Startup vs Total Cost

Every plan node reports two costs: (startup_cost..total_cost).

Startup cost: cost before the first row is returned
Total cost: cost to return all rows

Sort  (cost=12453.84..12703.84 rows=100000 width=76)
  ->  Seq Scan on transactions  (cost=0.00..5330.00 rows=100000 width=76)

The Sort node has high startup cost because it must materialize all input rows before returning any output. The Seq Scan has zero startup cost — it starts returning rows immediately.

For LIMIT queries, the planner prefers plans with low startup cost because only the first N rows need to be produced:

sql
SELECT * FROM transactions ORDER BY timestamp DESC LIMIT 10;

The planner may choose an index scan on timestamp (which delivers rows in sorted order immediately, low startup cost) over a sequential scan + sort (which has high startup cost from sorting, even if lower total cost).

This is the LIMIT optimization: low startup cost beats low total cost when not all rows are needed.

Statistics: The Foundation of Every Estimate

What Postgres Collects

ANALYZE (or autovacuum's analyze phase) collects statistics about each column and stores them in pg_statistic.
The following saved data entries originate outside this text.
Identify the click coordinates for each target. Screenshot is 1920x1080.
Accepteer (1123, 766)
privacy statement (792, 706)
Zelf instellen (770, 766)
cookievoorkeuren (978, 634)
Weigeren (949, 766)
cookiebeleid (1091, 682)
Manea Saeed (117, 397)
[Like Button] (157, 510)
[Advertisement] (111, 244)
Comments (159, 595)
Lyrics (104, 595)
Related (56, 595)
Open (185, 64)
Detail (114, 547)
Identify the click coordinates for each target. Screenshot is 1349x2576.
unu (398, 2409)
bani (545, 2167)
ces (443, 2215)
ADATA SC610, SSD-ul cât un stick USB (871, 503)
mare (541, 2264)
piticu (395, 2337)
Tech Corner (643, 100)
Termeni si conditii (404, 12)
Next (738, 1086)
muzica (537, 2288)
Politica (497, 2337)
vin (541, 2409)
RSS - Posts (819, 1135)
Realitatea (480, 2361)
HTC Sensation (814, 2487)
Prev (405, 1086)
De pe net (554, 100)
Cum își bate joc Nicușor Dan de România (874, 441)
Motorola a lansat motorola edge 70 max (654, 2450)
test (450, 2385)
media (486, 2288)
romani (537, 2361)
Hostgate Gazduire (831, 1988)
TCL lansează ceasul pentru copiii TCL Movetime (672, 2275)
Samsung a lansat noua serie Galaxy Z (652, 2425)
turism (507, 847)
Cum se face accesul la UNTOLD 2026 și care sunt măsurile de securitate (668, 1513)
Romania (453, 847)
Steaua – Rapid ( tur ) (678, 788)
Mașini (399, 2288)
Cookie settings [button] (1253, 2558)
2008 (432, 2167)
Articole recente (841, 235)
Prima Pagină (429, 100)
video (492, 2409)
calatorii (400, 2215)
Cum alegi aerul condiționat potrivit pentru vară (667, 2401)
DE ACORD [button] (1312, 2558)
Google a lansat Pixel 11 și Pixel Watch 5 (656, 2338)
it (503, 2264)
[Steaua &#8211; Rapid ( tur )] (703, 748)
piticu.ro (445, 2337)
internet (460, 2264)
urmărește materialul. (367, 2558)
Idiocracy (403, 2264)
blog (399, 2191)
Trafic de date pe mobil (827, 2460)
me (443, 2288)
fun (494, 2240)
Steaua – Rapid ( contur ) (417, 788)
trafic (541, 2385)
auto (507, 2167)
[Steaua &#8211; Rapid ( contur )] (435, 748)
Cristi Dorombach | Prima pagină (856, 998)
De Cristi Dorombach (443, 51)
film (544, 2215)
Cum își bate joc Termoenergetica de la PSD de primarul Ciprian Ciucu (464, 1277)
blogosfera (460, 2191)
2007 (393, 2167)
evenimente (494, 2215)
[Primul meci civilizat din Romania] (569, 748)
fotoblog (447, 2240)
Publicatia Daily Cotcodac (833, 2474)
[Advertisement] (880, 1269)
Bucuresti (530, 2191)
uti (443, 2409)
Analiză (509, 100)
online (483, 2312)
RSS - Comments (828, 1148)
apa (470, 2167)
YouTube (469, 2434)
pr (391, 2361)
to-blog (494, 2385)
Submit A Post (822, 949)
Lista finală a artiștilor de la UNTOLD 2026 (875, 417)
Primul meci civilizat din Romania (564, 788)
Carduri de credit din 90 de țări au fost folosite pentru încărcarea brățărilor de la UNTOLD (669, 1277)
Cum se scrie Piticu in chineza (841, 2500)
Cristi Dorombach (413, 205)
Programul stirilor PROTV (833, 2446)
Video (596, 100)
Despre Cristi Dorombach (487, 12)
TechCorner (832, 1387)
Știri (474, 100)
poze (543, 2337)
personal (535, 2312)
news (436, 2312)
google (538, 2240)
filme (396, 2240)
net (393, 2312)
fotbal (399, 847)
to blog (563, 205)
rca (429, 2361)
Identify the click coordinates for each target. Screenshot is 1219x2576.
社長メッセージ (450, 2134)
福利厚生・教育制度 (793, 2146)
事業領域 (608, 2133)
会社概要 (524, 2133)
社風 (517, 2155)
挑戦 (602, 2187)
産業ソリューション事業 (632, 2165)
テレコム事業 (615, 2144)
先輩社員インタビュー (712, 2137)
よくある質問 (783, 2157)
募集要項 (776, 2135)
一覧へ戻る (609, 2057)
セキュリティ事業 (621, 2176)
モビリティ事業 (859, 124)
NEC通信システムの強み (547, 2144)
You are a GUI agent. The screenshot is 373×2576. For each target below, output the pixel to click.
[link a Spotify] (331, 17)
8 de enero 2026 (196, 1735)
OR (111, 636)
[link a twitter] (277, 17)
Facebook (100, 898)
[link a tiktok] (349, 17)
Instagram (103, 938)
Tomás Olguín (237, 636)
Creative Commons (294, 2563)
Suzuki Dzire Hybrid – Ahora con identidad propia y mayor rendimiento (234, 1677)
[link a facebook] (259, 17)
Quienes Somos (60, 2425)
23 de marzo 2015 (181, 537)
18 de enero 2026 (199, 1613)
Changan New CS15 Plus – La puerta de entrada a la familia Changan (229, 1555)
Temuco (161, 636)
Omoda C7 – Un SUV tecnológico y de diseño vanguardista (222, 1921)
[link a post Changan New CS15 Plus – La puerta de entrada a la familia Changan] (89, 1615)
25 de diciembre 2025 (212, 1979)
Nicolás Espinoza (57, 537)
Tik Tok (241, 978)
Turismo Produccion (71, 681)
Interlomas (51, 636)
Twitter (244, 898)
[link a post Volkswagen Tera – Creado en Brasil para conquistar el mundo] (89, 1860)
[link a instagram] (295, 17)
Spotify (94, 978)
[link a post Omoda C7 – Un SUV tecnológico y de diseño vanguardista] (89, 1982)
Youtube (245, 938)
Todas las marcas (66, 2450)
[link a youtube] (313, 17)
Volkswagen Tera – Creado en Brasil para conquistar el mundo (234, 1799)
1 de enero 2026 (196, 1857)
The human-readable view is pg_stats.

sql
SELECT
  attname,
  n_distinct,
  correlation,
  null_frac,
  avg_width,
  most_common_vals,
  most_common_freqs,
  histogram_bounds
FROM pg_stats
WHERE tablename = 'transactions'
  AND attname = 'status';

For a status column with values ['confirmed', 'pending', 'failed']:

n_distinct:        3
null_frac:         0
most_common_vals:  {confirmed, pending, failed}
most_common_freqs: {0.952, 0.039, 0.009}

The planner knows: status = 'confirmed' matches 95.2% of rows, status = 'pending' matches 3.9%. This is how it decides whether an index on status is worth using for a given query.

For numeric columns like block_height:

n_distinct:       -0.95         ← negative means ~95% of rows have distinct values
correlation:       0.834
histogram_bounds: {18000000, 18050000, 18100000, ...}

The histogram divides the value range into equal-frequency buckets. Each bucket boundary is a value where roughly 1/statistics_target of rows fall below it. The planner uses linear interpolation within buckets.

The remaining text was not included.